NOTES TO CONDENSED FINANCIAL STATEMENTS
AS OF SEPTEMBER 30, 2010
(Unaudited)
Note A Summary of Significant Account Policies:
Basis of presentation
The accounting policies followed by Cubic Energy, Inc., a Texas corporation (the Company or Cubic), are set forth in the Companys financial statements that are a part of its Annual Report on Form 10-K for the fiscal year ended June 30, 2010 and should be read in conjunction with the financial statements contained herein.
The financial information included herein as of September 30, 2010, and for the three-month periods ended September 30, 2010, and 2009, have been presented without an audit, pursuant to accounting principles for interim financial information generally accepted in the United States of America, and the rules of the Securities and Exchange Commission.
The Company believes that the disclosures are adequate to make the information presented not misleading. The information presented reflects all adjustments (consisting solely of normal recurring adjustments), which are, in the opinion of management, necessary for a fair statement of results for the periods.
Earnings per share
The Company has adopted the provisions of ASC No. 260, Earnings per Share. ASC No. 260 requires the presentation of basic earnings (loss) per share (EPS) and diluted EPS. Basic EPS is calculated by dividing net income or loss less preferred dividends (income available to common shareholders) by the weighted average number of common shares outstanding for the period. Diluted EPS is calculated by dividing net income or loss less preferred dividends (income available to common shareholders) by the weighted average number of common shares outstanding plus any dilutive shares (i.e., preferred dividends, stock warrants or other convertible debt) during the period.

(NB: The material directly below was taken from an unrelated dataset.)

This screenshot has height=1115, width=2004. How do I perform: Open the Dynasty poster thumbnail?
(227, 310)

Potential dilutive securities (e.g., stock warrants, convertible preferred stock and convertible debt) have not been considered because the Company reported net losses in the three-month periods ended September 30, 2010 and 2009, and, accordingly, their effects would be anti-dilutive. The weighted average number of common and common equivalent shares outstanding was 75,394,579 and 63,551,697 for the quarters ended September 30, 2010 and 2009, respectively.
CUBIC ENERGY, INC.
NOTES TO CONDENSED FINANCIAL STATEMENTS
AS OF SEPTEMBER 30, 2010
(Unaudited)
Note B Stockholders Equity:
Stock issuance
On February 23, 2009, twenty-two warrant holders of the Company exercised warrants for 2,000,000 shares of Company common stock, through the payment of $1,400,000 to the Company. Included among these warrant holders were the following 5% beneficial owners: William L. Bruggeman, Jr. and Ruth J. Bruggeman JTWROS exercised warrants for 1,544,000 shares and Steven S. Bruggeman exercised warrants for 24,000 shares.

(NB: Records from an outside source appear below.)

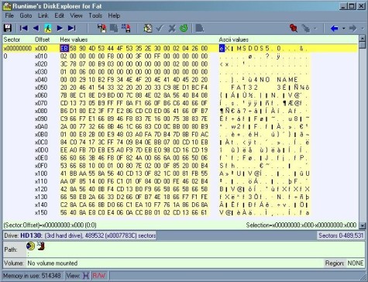368x282 pixels.
Task: Click the scroll down arrow of scrollbar
Action: click(x=363, y=225)
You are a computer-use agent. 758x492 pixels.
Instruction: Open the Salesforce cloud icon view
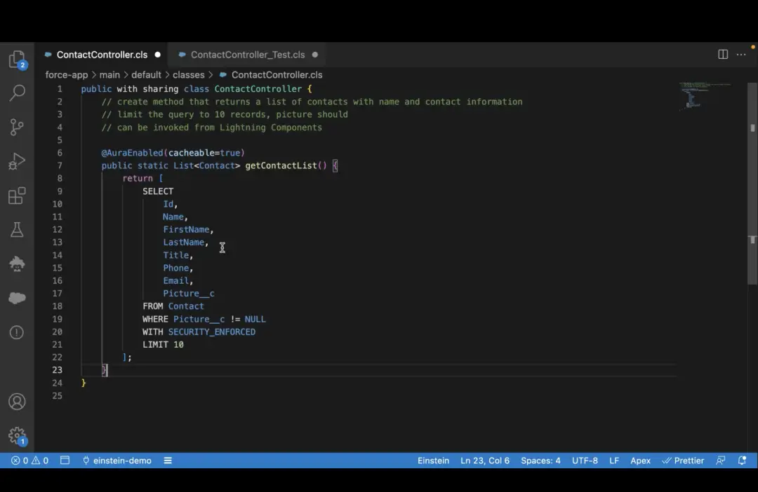17,298
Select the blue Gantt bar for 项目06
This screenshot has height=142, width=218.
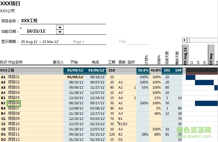click(x=206, y=103)
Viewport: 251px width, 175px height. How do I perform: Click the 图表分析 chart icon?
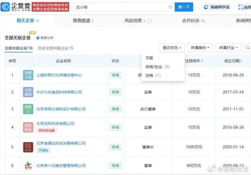38,38
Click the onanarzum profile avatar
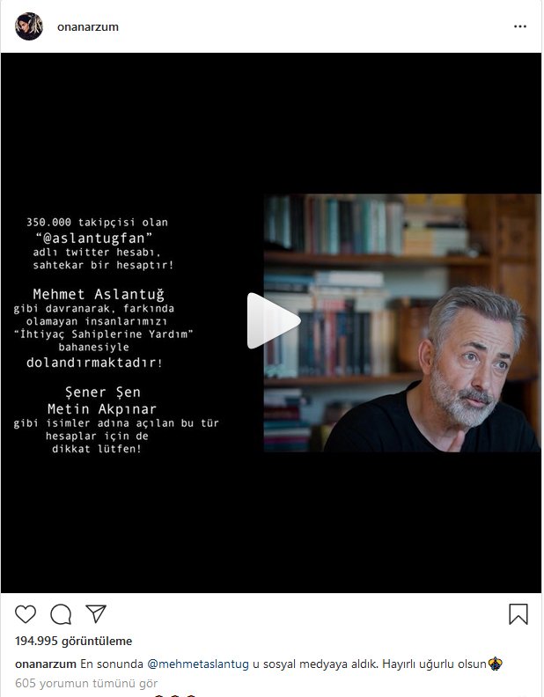 pos(29,26)
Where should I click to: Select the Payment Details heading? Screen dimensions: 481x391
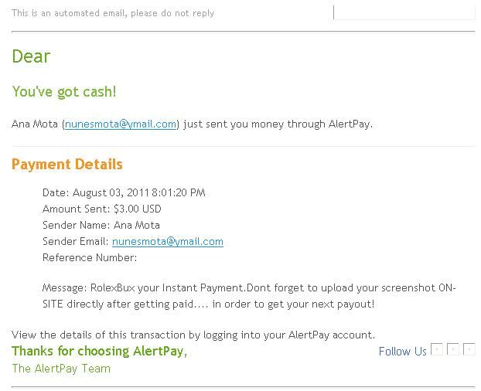coord(67,165)

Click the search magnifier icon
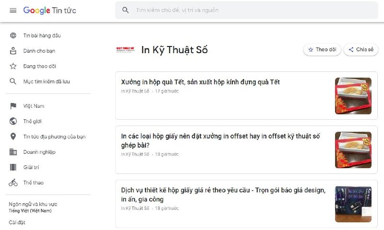click(126, 10)
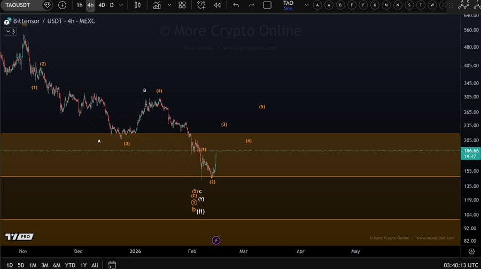Expand the time interval dropdown arrow
Image resolution: width=481 pixels, height=269 pixels.
click(121, 5)
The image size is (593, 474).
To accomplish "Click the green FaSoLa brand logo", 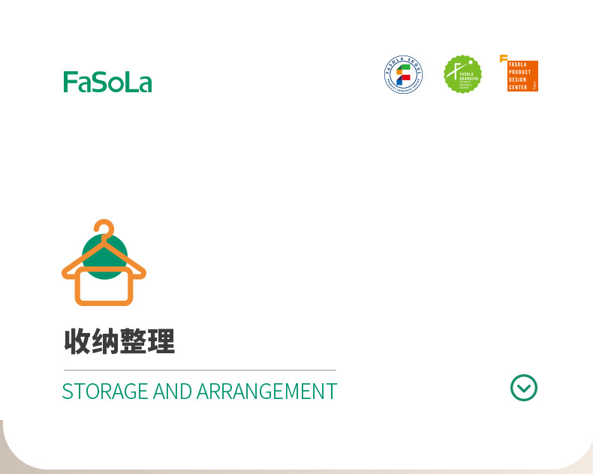I will tap(107, 82).
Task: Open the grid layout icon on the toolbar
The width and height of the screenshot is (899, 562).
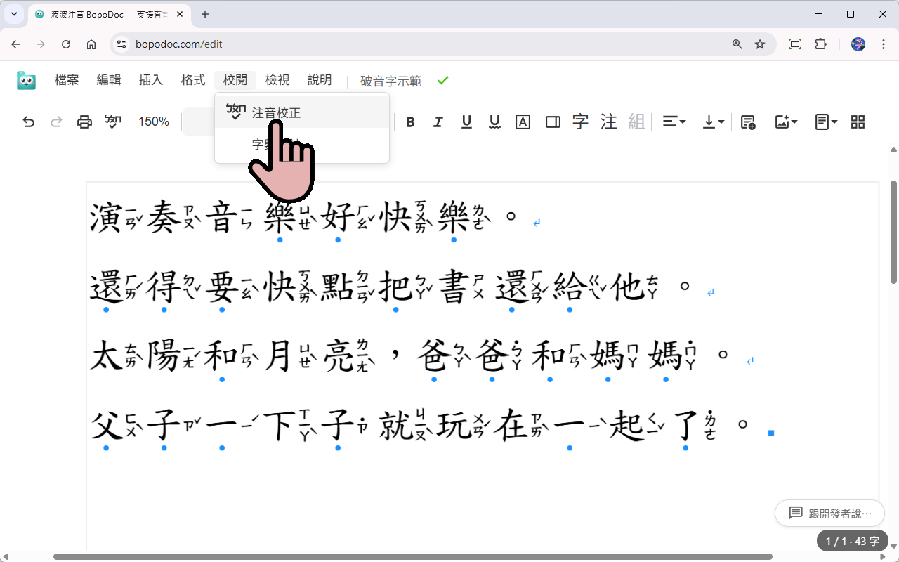Action: (x=858, y=122)
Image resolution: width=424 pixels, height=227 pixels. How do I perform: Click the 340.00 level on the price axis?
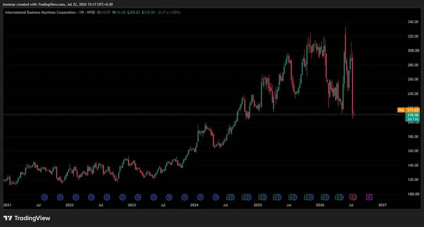[x=413, y=22]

In connection with the following common stock issuances, the Company entered into Subscription and Registration Rights Agreements (Subscription Agreements) with certain investors. Pursuant to the Subscription Agreements, the Company issued an aggregate of 2,104,001 shares of common stock and warrants exercisable into 1,052,000 shares of common stock. On August 18, 2009, four investors acquired 804,000 shares of common stock and warrants exercisable into 402,000 shares of common stock, through the payment of $683,400. On August 26, 2009, six investors acquired 1,300,001 shares of common stock and warrants exercisable into 650,000 shares of common stock, through the payment of $1,105,001. The warrants are exercisable through July 31, 2014, at $0.85 per share. With respect to certain of such issuances, the Company paid broker-dealer commissions in the aggregate amount of $59,500. Pursuant to the Subscription Agreements, the investors paid aggregate consideration of approximately $1,788,400, net of commissions, which has been used for working capital purposes.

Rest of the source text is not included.